- The Tow Center for Digital Journalism assessed how accurate generative artificial intelligence search is when fed excerpts from news stories.
- The bad news is that these tools get it wrong 60 percent of the time, even with access to content from news publishers.
- Grok and Gemini were the most prone to being incorrect in their responses to queries.
The tech of the moment is still generative artificial intelligence. Market insights from Statista estimate that by the end of this year the AI market will be worth a total $243.72 billion and rise to a value of $826.73 billion in the next five years.
To achieve that, developers of AI platforms are going to have to convince a lot more people that AI should be a part of their daily lives. That is already in progress with AI being crammed into every platform it can be crammed into. Google Search now prominently and annoyingly features AI generated results front and centre, Meta’s AI is constantly waiting for you to tap its hombre icon and Copilot is now a marquee feature of Windows 11.

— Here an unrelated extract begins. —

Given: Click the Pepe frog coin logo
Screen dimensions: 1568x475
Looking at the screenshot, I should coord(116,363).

The trouble is that the accuracy of these AI platforms is constantly and question and it doesn’t look like that problem is getting any better. The Tow Center for Digital Journalism has conducted tests on eight generative search tools with live search features to assess their abilities to accurately retrieve and cite news content and the results aren’t great. They’re not even good.
The center selected 10 articles from 20 publishers and selected excerpts from those articles and asked eight AI search tools to identify the corresponding article’s headline, original publisher, publication date, and URL.

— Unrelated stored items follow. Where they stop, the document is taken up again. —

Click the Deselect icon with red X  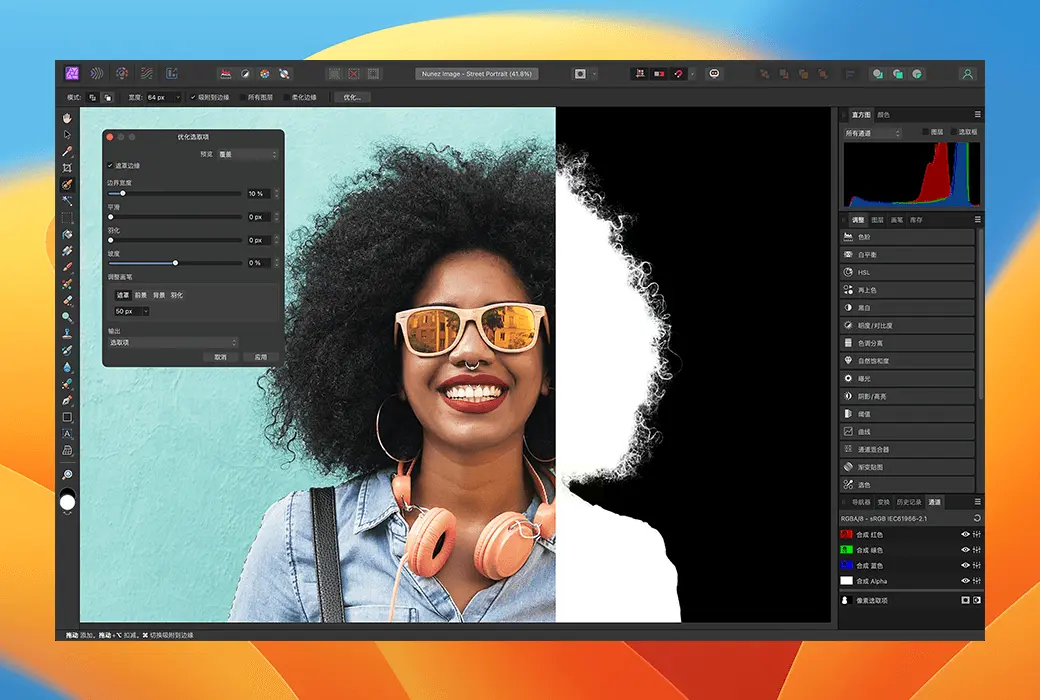pos(354,73)
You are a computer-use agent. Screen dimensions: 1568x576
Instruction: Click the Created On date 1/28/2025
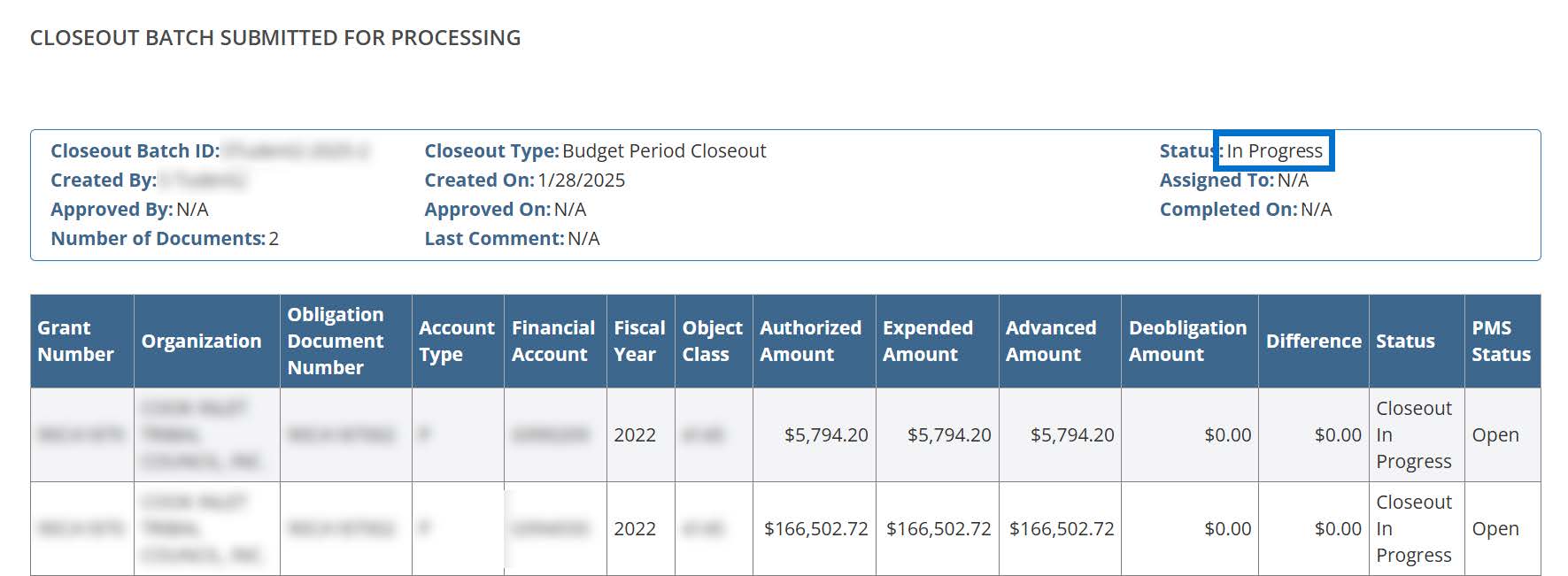click(581, 180)
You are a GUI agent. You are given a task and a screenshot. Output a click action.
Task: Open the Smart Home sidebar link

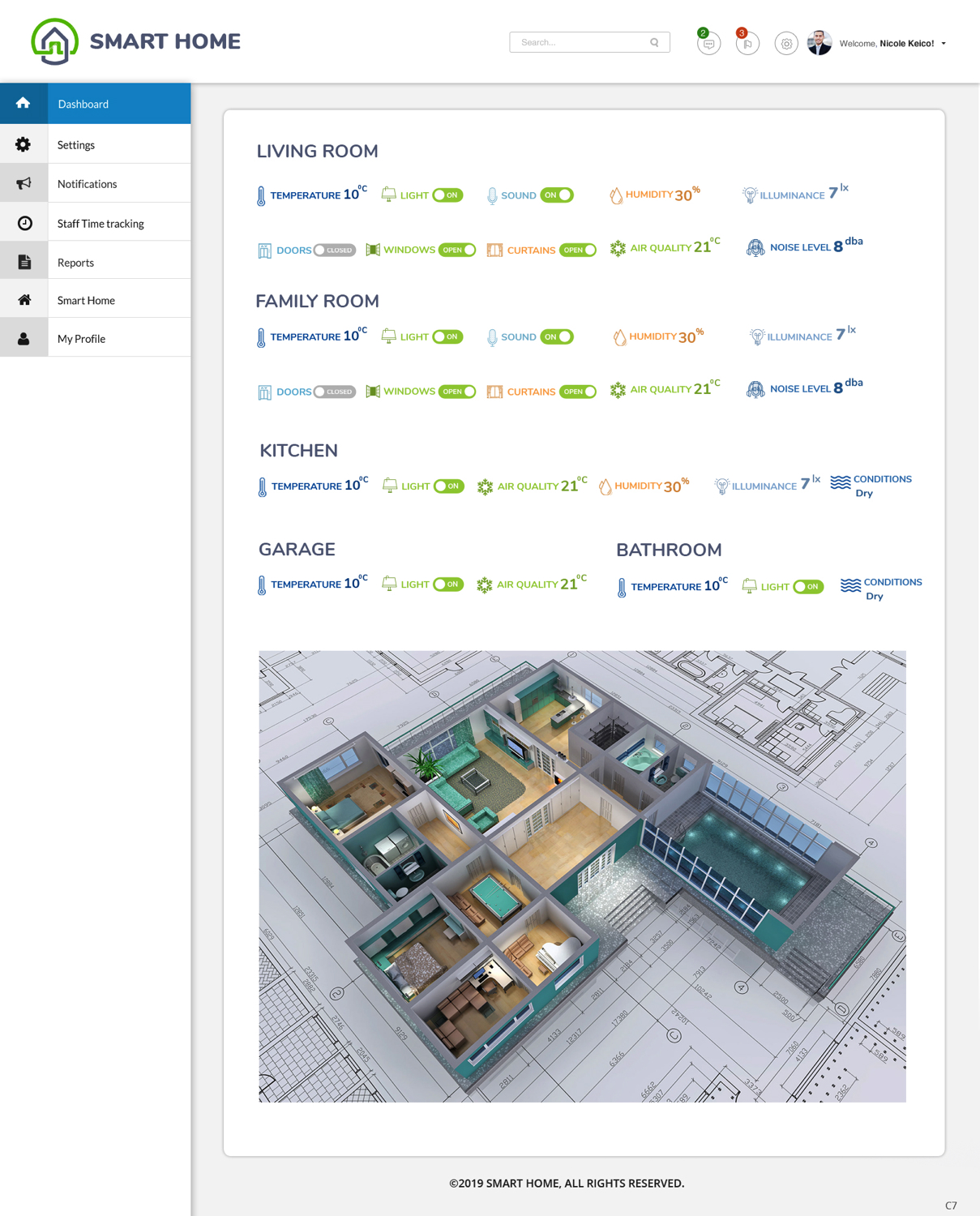[x=86, y=300]
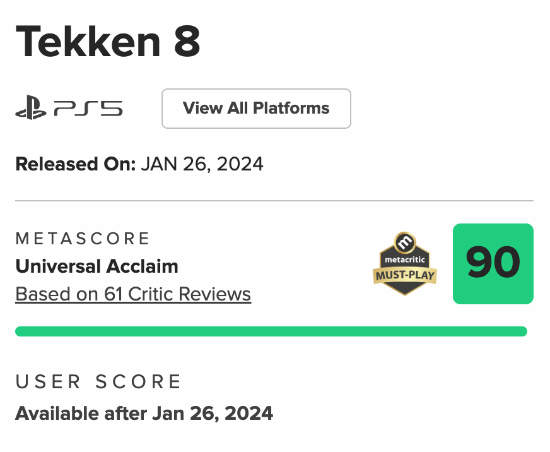
Task: Click the Metacritic Must-Play badge
Action: coord(405,263)
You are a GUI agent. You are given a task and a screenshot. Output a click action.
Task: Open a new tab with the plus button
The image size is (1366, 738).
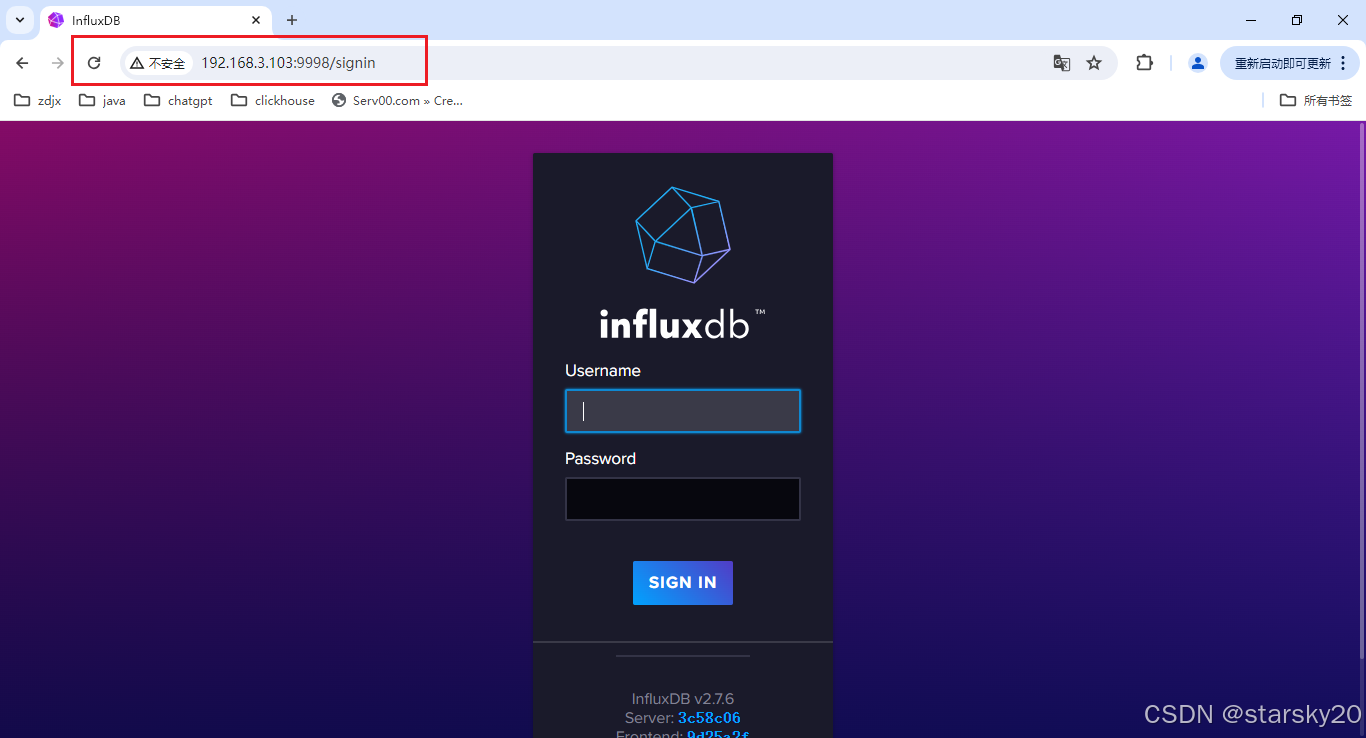(x=291, y=20)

The platforms used included Perplexity, ChatGPT Search, Perplexity Pro, DeepSeek Search, Copilot, Grok 2 Search, Grok 3 Search and Gemini.
“We deliberately chose excerpts that, if pasted into a traditional Google search, returned the original source within the first three results. We ran sixteen hundred queries (twenty publishers times ten articles times eight chatbots) in total. We manually evaluated the chatbot responses based on three attributes: the retrieval of (1) the correct article, (2) the correct publisher, and (3) the correct URL,” the researchers wrote.
Each response was then assigned one of the following labels:
- Correct: All three attributes were correct.
- Correct but Incomplete: Some attributes were correct, but the answer was missing information.
- Partially Incorrect: Some attributes were correct while others were incorrect.
- Completely Incorrect: All three attributes were incorrect and/or missing.
- Not Provided: No information was provided.
- Crawler Blocked: The publisher disallows the chatbot’s crawler in its robots.txt.
Collectively, AI search tools failed to provide correct information to 60 percent of queries. Individually things look a bit different with Perplexity giving the most correct responses. Gemini, is simply awful though with it generating more completely incorrect responses than accurate ones though the same can be said for Grok.

“Premium models, such as Perplexity Pro ($20/month) or Grok 3 ($40/month), might be assumed to be more trustworthy than their free counterparts, given their higher cost and purported computational advantages. However, our tests showed that while both answered more prompts correctly than their corresponding free equivalents, they paradoxically also demonstrated higher error rates. This contradiction stems primarily from their tendency to provide definitive, but wrong, answers rather than declining to answer the question directly,” write the researchers.
“The fundamental concern extends beyond the chatbots’ factual errors to their authoritative conversational tone, which can make it difficult for users to distinguish between accurate and inaccurate information. This unearned confidence presents users with a potentially dangerous illusion of reliability and accuracy.”
One of the problems that these AI solutions keeps running into is a reluctance to share information with their models. Publishers and creators are going to great lengths to prevent AI firms from scraping their websites for content that is used to train their models. While some developers have deals with news publishers, there is no guarantee that the information being scrapped will be surfaced to users, correctly. Blocking these scrapers also means the AI has less information to reference and as such may be prone to hallucinations.
Perhaps more concerning is how AI search is being pushed to replace non-AI search. Users are fed information that could very well be wrong but it’s believed because trusted sources may be referenced, even if they are referenced incorrectly.
This problem has been a longstanding issue with AI in that when it can’t answer a question it instead makes something up so that the user continues to trust it and doesn’t get frustrated with a useless response.
As Tow’s researchers have highlighted, even if AI has access to the correct information, it still gets it wrong a concerning amount of time. It may be easy to brush this off as the technology still being in its early stages but if that is the case, should it really be being marketed as a solution to our problems?
To put this into perspective, Google’s AI overviews was telling folks to put glue on pizza in May of last year and according to Tow’s study Gemini is still getting it wrong most of the time. The question then becomes, what exactly is Google doing with the billions it is ploughing into this market?
While Tow Center for Digital Journalism recognises that its research is limited, this does highlight that it may be better to do your own research without an AI chatbot feeding you answers.